Des réserves pour parquer les Indiens sont créées un peu partout sur le territoire. Vient la bataille de Little Bighorn en 1876 et cette éclatante victoire des Indiens s’offrant la mort du célèbre général Custer. Là aussi de nombreux détails sont consignés, analysés, l’exercice est passionnant et toujours « très à cheval » (rires gras) sur le contexte historique. Suite à cet événement majeur, la tension se fait de plus en plus extrême, les déportations massives, les exécutions sommaires banalisées, les destructions de bêtes, plantes et forêts nombreuses afin d’affamer les Indiens.
« Vers 1885, il existait cent quatre-vingt-sept réserves, couvrant deux cents quatre-vingt-dix milles kilomètres carrés, où vivaient deux cents quarante-trois mille Indiens. Le bureau des Affaires indiennes, qui n’employait que trois cents personnes en 1850, en comptait maintenant plus de deux mille cinq cents, et avait un très grand pouvoir, presque de vie et de mort, sur l’ensemble des Indiens des Etats-Unis ». Car c’est bien le pouvoir, la cupidité qui fut au cœur de cette bataille de plus de trois siècles.
La « Danse des esprits » allait devenir le tombeau des Indiens, le récit nous raconte en quelles circonstances, notamment cette interception des Sioux au bord de la rivière Wounded Knee par la 7e cavalerie, qui n’était autre que l’ancien régiment d’un certain Custer. S’ensuit l’un des plus grands massacres de toute l’histoire des Etats-Unis, celui de Wounded Knee qui met fin aux guerres indiennes.
Un résumé du livre peut s’avérer totalement inadéquat devant une telle suite d’éléments terriblement précis sur une si longue période. Ce billet ne fait pas exception à la règle, il ne me semble pas retranscrire l’intensité du propos. Si seulement il pouvait vous donner envie de plonger dans ce récit, son but serait néanmoins en partie atteint.

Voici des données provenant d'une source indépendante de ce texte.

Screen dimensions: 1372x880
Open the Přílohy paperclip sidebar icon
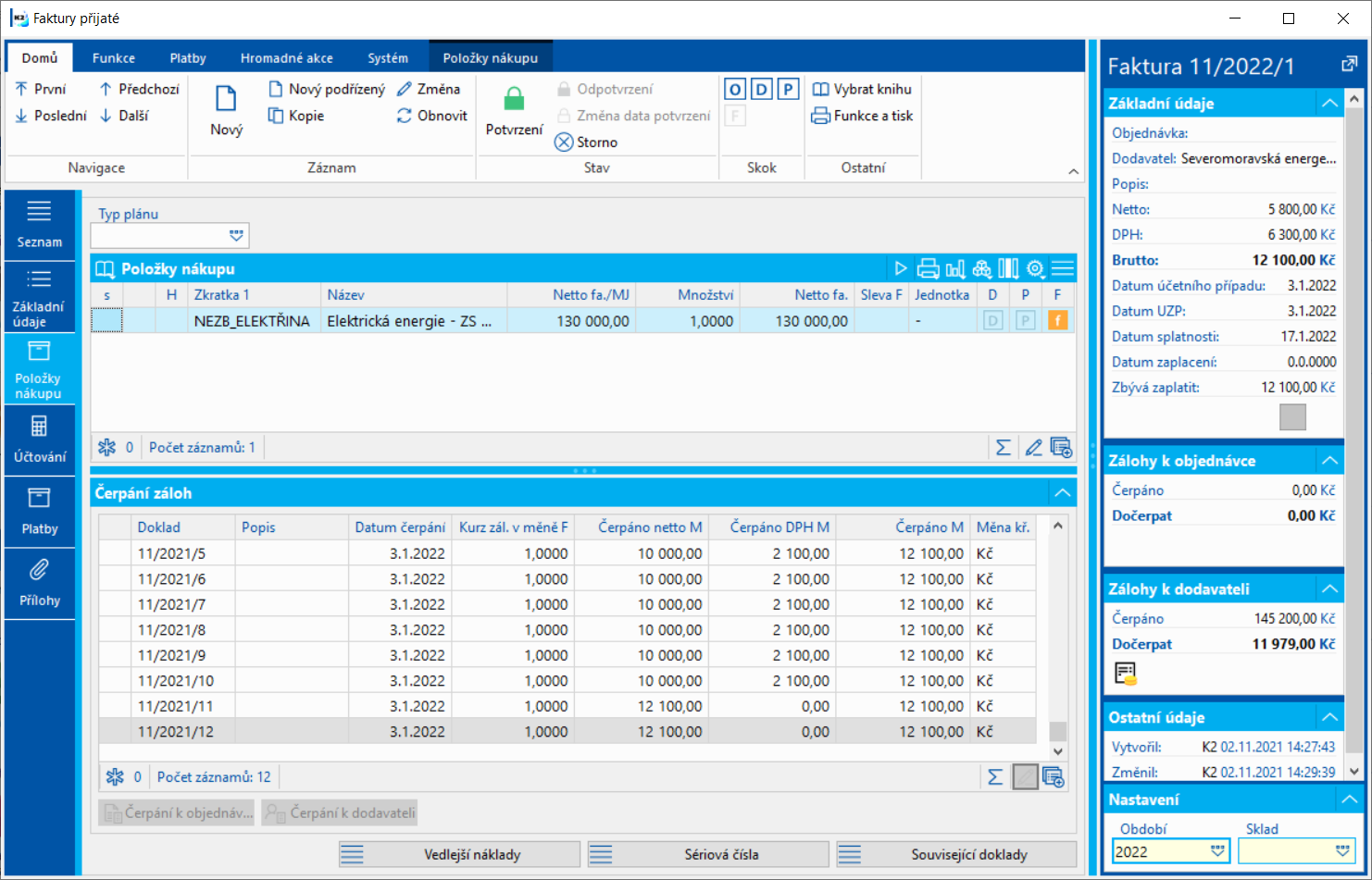[39, 570]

« Guerres indiennes » est un document très éclairant, parfois complexe de par ses descriptions méticuleuses des combats, des forces en présence, de l’aspect géographique, des hostilités nées de rancoeurs. Il n’empêche que c’est un témoignage essentiel pour mieux comprendre le génocide Indien orchestré par un peuple assoiffé de sang et de puissance. Paru dans la somptueuse collection Terre Indienne de chez Albin Michel en 1992 (le texte original date de 1977), il a été réédité en poche en 2021, il est un incontournable de l’Histoire Indienne, et traduit par Simone Pellerin.
« Ils nous ont fait des promesses, dit un vieux Sioux, plus que je ne peux me rappeler, mais ils n’en ont tenu qu’une seule : ils nous ont promis qu’ils nous prendraient nos terres, et ils ont tenu parole ».